Nor need the title be expressed in any special form of words or in any particular manner. If the subject of the act can be reasonably gathered from reading the title as a whole, the subject is sufficiently expressed therein. Tested by these rules, we are clear that the title here in question is sufficient. No one, it seems to us, can read it without being aware that the subject legislated upon is agriculture and the co-related sub-subjects enumerated therein, one of which is the subject of horticulture. Horticulture is a branch of agriculture and can be included in an act relating to agriculture, without violating the rule which prohibits the union in one act of disconnected and unrelated matters. The title also gives notice that certain acts and parts of acts are repealed. It is said that this is too general to cover a repealing clause; but, conceding this to be so, it would not affect the validity of the repealing section in this instance. The legislature may, under a title relating to a general subject, repeal existing laws as well as create new ones. Moreover, existing laws are superseded by the enactment of conflicting laws, even though the later law may be upon a nonrelated subject.

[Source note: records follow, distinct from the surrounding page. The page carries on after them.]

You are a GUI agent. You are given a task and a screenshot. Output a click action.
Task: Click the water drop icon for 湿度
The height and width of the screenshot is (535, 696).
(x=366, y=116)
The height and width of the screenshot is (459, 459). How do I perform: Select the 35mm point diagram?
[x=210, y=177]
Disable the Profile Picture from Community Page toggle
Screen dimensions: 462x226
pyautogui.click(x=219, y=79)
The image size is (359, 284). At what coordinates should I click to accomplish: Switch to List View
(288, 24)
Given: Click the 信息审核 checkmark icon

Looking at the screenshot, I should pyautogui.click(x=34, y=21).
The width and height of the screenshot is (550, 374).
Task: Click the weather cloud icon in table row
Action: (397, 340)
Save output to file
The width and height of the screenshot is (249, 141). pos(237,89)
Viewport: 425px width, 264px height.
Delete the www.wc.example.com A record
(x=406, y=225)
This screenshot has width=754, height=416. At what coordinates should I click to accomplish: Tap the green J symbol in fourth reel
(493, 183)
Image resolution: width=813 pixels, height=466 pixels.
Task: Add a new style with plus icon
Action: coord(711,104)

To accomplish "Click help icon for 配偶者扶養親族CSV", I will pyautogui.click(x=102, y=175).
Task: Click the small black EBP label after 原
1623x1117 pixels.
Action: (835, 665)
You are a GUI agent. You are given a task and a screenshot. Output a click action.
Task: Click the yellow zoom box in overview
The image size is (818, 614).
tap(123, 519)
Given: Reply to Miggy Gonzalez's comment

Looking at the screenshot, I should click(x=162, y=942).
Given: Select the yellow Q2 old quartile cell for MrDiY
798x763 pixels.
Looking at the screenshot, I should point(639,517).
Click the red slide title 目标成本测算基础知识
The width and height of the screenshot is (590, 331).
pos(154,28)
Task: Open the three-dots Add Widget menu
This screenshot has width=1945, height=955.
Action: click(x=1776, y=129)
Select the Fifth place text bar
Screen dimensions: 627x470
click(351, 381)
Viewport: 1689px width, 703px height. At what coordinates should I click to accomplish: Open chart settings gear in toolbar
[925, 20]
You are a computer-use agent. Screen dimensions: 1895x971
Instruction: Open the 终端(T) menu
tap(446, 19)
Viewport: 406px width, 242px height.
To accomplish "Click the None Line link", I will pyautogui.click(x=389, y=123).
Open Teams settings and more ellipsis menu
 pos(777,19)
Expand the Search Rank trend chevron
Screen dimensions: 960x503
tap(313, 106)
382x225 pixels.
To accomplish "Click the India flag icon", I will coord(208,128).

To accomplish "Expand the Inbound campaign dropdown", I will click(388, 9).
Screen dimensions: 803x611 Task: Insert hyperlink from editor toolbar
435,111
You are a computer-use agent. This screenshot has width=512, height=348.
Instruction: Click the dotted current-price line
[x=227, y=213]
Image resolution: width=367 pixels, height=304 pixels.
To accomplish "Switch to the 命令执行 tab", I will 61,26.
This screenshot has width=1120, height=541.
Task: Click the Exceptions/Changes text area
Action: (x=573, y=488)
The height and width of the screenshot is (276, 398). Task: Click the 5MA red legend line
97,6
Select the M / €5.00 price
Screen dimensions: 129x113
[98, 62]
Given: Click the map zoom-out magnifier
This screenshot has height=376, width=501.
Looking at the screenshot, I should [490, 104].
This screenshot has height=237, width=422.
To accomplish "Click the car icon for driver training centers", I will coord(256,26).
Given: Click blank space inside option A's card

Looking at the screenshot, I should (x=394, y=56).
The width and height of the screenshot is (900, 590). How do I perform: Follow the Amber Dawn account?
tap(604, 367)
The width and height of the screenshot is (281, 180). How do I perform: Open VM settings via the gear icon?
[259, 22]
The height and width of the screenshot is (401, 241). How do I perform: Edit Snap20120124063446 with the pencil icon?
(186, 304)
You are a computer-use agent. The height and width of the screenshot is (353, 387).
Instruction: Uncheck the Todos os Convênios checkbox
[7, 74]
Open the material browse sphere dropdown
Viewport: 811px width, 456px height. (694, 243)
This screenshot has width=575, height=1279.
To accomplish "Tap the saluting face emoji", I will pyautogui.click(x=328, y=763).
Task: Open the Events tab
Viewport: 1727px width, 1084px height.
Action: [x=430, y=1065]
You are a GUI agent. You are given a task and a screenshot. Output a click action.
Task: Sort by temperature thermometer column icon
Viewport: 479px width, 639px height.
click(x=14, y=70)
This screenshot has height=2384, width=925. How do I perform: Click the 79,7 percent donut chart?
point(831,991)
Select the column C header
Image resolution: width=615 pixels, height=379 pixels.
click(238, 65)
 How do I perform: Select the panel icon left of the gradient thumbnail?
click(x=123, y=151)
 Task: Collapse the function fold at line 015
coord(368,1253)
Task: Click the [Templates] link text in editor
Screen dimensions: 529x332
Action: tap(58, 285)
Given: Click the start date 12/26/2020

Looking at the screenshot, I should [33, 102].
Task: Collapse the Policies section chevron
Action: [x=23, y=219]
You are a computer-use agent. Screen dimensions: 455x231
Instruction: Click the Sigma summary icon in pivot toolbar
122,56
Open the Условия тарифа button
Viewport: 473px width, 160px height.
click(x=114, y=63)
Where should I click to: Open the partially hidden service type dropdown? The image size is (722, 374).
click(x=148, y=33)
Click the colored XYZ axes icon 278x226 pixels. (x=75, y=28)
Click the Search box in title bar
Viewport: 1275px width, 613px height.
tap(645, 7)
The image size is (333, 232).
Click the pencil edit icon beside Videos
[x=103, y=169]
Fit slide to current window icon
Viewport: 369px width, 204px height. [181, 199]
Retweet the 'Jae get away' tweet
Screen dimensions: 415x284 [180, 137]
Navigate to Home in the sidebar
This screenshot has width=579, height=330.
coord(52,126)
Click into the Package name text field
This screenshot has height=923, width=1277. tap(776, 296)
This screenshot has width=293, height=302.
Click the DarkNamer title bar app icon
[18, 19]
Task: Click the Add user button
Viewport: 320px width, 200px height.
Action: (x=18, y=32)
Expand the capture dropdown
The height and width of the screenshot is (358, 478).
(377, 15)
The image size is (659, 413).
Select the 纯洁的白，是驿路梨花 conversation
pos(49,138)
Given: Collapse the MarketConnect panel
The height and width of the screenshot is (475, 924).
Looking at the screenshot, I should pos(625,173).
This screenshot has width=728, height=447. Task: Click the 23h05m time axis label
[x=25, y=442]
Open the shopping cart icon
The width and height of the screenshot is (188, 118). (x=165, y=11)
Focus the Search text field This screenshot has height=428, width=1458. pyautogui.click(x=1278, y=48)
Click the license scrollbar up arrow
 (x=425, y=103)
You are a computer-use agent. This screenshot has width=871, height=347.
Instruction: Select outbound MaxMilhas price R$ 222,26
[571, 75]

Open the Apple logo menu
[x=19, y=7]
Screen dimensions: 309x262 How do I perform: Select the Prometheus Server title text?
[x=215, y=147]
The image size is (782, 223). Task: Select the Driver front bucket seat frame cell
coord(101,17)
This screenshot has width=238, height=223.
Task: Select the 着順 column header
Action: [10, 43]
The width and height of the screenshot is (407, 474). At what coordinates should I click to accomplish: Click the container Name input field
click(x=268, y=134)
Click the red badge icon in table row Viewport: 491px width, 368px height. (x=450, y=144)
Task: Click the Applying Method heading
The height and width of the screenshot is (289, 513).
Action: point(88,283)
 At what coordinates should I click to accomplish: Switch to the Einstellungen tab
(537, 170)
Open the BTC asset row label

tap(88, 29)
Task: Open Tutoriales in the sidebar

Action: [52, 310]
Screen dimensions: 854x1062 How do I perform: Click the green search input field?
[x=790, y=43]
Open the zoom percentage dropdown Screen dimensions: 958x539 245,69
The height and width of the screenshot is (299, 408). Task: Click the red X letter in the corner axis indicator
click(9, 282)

*608Counsel have discussed the question of intent of the legislature, and argue for the conclusion that there was no intent to repeal this particular section. But here, again, we cannot concur. Our synopsis of the contents of the later act shows a radical change in the policy of the state with respect to its supervision over agricultural products and the means adopted to finance such supervision. By this act all of the several departments in this branch of the state government, which had been theretofore administered by separate and distinct boards and officers, are gathered under one department which is given the general supervision of the whole. Horticultural districts theretofore existing are abolished, and the whole state is included in one general district. Fees and fines collected in the course of the administration of the department are paid into the general fund, and are subject to appropriation for general purposes as other moneys therein are subject. All expenses incurred in the administration of the department are paid out of the general fund without regard to the moneys that may be collected and paid therein from the administration of the department. So with the levy here in question. If it were collected it would not inure to the especial benefit of the county of Yakima. Any sum so collected must be paid into the state treasury for the benefit of the general fund, and, if used at all during the existing biennium, may be used for the benefit of the state at large for its general purposes. It is not even required to be used for the benefit of the agricultural department of the state, much less for the benefit of horticulture in the particular county making the levy. The policy of the state, as indicated by the existing statute, is now to support the department which has supervision of horticulture by general taxation of the whole state, and not by such limited taxation as the several boards of county commissioners may see fit to levy. If, therefore, the question of legislative intent is the subject of inquiry here at all, we think a consideration of the general purposes and effect of the act shows an intent to repeal *609this particular section rather than suffer it to remain in force.

We shall not review the many cases which appellants’ counsel have cited to maintain their position. While they are enlightening on the general principle involved and are, as we believe, correctly decided, their facts distinguish them from the present case.

Our conclusion is that the judgment should be affirmed, and it is so ordered.

Ceow, C. J., Mount, and Paekee, JJ., concur.